Top of Exercise inputs
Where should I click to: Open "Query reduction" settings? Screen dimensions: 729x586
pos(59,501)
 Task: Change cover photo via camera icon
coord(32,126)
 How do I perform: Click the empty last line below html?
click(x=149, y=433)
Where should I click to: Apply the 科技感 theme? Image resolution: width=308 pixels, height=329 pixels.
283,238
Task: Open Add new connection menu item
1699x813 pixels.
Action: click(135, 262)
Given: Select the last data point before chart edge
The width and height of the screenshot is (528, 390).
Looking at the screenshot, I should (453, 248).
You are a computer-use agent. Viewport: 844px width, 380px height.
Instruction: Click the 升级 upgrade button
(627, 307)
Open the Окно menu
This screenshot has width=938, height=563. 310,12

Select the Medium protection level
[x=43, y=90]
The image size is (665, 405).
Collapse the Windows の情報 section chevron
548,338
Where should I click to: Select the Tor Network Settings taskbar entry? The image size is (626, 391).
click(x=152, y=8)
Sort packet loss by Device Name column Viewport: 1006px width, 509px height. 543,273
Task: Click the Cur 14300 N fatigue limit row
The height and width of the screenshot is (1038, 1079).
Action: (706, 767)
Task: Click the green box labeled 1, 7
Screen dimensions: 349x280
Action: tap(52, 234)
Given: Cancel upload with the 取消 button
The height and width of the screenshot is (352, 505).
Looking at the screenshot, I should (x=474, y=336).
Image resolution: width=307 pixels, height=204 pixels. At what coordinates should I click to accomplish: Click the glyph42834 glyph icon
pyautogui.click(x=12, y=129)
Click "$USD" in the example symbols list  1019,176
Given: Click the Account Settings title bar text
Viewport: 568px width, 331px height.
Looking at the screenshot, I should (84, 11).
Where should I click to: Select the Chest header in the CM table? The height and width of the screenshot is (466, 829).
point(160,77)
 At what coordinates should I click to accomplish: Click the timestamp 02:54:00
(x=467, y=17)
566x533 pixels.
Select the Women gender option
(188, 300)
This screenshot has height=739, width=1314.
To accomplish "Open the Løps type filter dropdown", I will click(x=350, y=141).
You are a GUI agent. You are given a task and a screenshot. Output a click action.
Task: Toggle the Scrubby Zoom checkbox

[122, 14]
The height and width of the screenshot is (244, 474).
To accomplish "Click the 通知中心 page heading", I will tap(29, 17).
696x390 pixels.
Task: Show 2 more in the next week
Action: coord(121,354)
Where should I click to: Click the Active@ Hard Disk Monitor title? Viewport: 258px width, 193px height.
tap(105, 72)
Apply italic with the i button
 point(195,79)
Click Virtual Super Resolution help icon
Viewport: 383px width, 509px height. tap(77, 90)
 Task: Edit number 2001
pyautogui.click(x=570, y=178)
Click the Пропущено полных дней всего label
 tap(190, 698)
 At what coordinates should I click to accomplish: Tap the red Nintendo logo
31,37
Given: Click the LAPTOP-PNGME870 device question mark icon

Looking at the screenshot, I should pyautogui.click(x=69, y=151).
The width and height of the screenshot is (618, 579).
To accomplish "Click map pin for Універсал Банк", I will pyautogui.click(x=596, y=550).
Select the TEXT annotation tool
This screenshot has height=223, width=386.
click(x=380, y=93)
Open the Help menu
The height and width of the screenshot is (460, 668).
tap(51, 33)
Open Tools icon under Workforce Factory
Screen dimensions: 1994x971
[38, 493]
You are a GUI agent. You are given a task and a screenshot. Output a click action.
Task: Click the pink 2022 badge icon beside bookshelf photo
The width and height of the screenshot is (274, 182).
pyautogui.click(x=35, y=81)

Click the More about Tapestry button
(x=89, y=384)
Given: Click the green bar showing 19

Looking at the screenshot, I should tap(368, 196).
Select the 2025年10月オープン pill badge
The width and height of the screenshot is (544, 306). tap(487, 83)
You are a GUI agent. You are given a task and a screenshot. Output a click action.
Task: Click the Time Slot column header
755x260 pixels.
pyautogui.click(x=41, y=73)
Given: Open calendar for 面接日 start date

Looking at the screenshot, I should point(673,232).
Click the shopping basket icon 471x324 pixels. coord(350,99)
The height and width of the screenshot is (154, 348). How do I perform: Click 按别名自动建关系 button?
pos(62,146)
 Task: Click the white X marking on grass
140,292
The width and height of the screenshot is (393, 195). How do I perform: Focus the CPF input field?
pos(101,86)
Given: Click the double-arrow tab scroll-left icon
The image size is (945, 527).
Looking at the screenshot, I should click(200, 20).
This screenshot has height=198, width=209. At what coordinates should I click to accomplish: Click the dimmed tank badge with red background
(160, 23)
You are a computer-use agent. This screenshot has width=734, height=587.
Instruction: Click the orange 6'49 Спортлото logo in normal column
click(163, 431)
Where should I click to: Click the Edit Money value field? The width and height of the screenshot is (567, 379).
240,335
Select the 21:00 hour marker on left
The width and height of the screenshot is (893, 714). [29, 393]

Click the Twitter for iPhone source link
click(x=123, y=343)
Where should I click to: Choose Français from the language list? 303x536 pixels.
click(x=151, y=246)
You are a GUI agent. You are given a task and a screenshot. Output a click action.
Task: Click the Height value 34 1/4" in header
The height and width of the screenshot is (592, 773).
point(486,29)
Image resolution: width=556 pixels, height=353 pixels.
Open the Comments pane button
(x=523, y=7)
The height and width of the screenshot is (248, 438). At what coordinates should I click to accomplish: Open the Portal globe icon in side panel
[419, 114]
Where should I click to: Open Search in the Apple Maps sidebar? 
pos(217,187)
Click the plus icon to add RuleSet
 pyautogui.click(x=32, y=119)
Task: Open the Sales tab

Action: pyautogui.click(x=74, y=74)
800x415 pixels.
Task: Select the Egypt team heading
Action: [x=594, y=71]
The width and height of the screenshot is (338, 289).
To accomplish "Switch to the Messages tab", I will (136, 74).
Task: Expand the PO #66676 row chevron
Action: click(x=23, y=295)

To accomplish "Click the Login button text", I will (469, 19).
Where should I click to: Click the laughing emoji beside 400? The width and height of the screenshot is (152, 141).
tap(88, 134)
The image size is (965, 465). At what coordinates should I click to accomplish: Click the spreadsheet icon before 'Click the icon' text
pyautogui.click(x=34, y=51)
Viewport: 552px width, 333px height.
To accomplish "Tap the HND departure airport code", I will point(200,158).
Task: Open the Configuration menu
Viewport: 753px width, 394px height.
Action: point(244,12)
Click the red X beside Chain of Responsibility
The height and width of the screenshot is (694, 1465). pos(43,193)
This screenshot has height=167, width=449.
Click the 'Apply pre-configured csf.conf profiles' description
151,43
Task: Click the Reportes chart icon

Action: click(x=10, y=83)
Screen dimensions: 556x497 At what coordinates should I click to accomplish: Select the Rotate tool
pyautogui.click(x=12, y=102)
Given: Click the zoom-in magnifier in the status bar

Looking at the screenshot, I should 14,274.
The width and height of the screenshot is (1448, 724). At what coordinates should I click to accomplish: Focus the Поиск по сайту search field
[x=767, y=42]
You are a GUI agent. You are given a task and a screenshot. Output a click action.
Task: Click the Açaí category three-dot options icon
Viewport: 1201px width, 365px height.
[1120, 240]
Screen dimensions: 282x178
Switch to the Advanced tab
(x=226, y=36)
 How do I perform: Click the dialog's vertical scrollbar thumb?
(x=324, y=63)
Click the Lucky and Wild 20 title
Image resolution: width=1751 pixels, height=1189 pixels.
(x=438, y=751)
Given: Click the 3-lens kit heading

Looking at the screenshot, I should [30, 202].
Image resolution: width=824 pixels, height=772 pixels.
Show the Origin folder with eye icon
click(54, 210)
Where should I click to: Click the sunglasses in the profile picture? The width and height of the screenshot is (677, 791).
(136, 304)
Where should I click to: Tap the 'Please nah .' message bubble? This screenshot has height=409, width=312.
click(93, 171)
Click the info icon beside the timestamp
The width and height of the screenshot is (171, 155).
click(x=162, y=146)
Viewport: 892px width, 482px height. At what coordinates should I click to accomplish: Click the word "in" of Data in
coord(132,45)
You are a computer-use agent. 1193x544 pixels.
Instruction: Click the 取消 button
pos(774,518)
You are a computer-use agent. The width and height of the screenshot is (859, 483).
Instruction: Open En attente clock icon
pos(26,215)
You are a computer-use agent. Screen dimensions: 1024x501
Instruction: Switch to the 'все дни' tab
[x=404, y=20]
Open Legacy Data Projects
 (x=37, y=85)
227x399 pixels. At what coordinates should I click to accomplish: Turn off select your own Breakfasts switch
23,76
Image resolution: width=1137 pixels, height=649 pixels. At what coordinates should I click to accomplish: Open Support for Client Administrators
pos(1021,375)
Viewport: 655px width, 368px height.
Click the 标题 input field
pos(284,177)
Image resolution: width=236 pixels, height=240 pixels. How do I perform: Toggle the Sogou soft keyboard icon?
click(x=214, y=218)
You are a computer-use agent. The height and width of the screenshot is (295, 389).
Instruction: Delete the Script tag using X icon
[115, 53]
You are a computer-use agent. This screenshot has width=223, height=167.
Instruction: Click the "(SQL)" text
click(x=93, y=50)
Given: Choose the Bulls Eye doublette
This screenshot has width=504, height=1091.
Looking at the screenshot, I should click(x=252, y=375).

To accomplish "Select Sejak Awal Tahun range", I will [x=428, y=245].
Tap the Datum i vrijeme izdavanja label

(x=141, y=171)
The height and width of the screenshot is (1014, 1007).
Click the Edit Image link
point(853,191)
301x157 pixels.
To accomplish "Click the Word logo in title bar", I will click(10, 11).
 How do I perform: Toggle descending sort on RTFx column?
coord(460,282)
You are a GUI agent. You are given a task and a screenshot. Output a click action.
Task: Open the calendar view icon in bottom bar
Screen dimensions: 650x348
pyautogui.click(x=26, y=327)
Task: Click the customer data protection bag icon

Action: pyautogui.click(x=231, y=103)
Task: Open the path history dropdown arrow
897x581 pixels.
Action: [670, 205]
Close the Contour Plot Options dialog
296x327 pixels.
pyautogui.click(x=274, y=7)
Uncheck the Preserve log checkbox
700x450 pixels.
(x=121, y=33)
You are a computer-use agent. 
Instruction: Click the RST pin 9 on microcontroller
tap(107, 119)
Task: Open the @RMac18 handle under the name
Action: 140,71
Bottom of Exercise inputs
- **What is being asked**
Within the listing above, locate the line containing "Where should I click to: Select the Chest" and the line containing "566x533 pixels.". Reproduce those two lines and all lines between them exactly, with nothing added.

- **Answer for the task**
Where should I click to: Select the Chest header in the CM table? The height and width of the screenshot is (466, 829).
point(160,77)
 At what coordinates should I click to accomplish: Click the timestamp 02:54:00
(x=467, y=17)
566x533 pixels.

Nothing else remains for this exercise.